As the world industrialises, Africa remains the last continent with the greatest latent potential for growth. If you’re interested in tapping into this potential, UK-listed companies Old Mutual (LSE: OML), Hikma Pharmaceuticals (LSE: HIK) and PZ Cussons (LSE: PZC) all have substantial exposure to African markets.
Established in South Africa in 1845, Old Mutual is an investment, savings, insurance and banking group. The company is a member of the FTSE 100.
In 2014, 68% of Old Mutual’s revenue was earned in Southern Africa, while 25% came from the UK, which is the group’s second-largest market. Within the Southern Africa region, South Africa dominates, but Old Mutual continues to extend its reach beyond its historic homeland, as it seeks to become “an African financial services champion”.

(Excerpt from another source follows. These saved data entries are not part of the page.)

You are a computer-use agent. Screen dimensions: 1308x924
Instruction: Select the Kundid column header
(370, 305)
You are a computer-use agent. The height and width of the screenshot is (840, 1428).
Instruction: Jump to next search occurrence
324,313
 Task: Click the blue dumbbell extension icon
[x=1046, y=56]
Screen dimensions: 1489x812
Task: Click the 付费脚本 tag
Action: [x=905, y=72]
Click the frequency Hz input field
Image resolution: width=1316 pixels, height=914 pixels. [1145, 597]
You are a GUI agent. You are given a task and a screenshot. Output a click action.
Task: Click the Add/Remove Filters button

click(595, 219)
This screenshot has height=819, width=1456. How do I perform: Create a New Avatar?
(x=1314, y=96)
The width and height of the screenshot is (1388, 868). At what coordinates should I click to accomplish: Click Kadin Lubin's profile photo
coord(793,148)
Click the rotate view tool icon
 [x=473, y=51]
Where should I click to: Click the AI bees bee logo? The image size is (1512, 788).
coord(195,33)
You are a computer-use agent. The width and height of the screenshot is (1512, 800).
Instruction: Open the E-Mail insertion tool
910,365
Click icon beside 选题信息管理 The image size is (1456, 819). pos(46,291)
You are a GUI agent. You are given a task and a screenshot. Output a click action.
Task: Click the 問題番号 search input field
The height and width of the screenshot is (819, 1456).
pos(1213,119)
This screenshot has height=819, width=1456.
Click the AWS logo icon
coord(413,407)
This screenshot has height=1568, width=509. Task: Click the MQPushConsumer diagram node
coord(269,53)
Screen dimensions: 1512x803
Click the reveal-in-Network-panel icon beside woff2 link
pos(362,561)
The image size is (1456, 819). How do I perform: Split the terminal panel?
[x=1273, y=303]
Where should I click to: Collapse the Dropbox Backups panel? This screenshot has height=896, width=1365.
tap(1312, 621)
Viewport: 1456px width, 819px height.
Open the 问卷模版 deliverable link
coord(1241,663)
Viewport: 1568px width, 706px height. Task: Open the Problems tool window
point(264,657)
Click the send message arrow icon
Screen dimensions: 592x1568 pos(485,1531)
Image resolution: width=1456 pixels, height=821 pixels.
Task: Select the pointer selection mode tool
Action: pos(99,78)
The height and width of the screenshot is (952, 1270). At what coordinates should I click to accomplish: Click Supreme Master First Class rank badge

Old Mutual trades on a current-year forward P/E of 11.5, falling to 10.5 next year. With forward earnings growth per annum expected to run at around 10% (and to support strong dividend growth from a starting yield of 4.3%), the shares seem to offer good value.
Founded in 1978 by a Palestinian-born former marketing manager of US drugs heavyweight Eli Lilly, Hikma Pharmaceuticals’ growth has been impressive; in fact, so much so that the company has just been promoted to the FTSE 100.
The US is Hikma’s biggest market by revenue (51%), but the company also earns substantial revenue from the Middle East and North Africa (43%). Hikma’s North African markets extend all the way from Morocco across to Egypt, and down the Red Sea to Sudan and Somalia.
Hikma posted 9% revenue and earnings growth for 2015, but analysts are expecting a more subdued 2015, partly because of currency exchange rates. Hikma trades on a forecast P/E of about 23, with a dividend yield of less than 1%. On the face of it, not particularly good value, but the company does have the resources to make earnings-enhancing acquisitions (as it has in the past).
The origins of FTSE 250 firm PZ Cussons can be traced back to a trading post set up in Sierra Leone in 1884. The personal care, home care and foods group continues to maintain a strong presence in Africa, centred on Nigeria, Ghana and Kenya. Revenue by geographical region breaks down as: Africa 40%, Europe 34% and Asia 26%.
Investing for African growth is a long-term affair, and recent events in and around Cussons’ biggest single market — Nigeria — highlight the turbulence that can be expected along the way. The Ebola outbreak, disruption by violent Islamist movement Boko Haram and a devaluation of the Naira are all currently impacting on Cussons’ overall group performance.
Analysts are forecasting a modest decline in earnings for the company’s fiscal year ending 31 May. However, they also expect a return to high single-digit/low double-digit growth for the year to May 2016, putting Cussons on a P/E of 18 with a dividend yield of 2.5%. This seems reasonable value against peers in the highly-rated consumer goods sector.
Companies with powerful brands — such as Cussons — are among my personal favourites as buy-and-hold investments. But it occurs to me that Old Mutual (with its strength in Southern Africa), Hikma (with its North African markets) and Cussons (with its focus on West and East Africa) together offer exposure to different growth themes across the continent that could all pay off in the long term.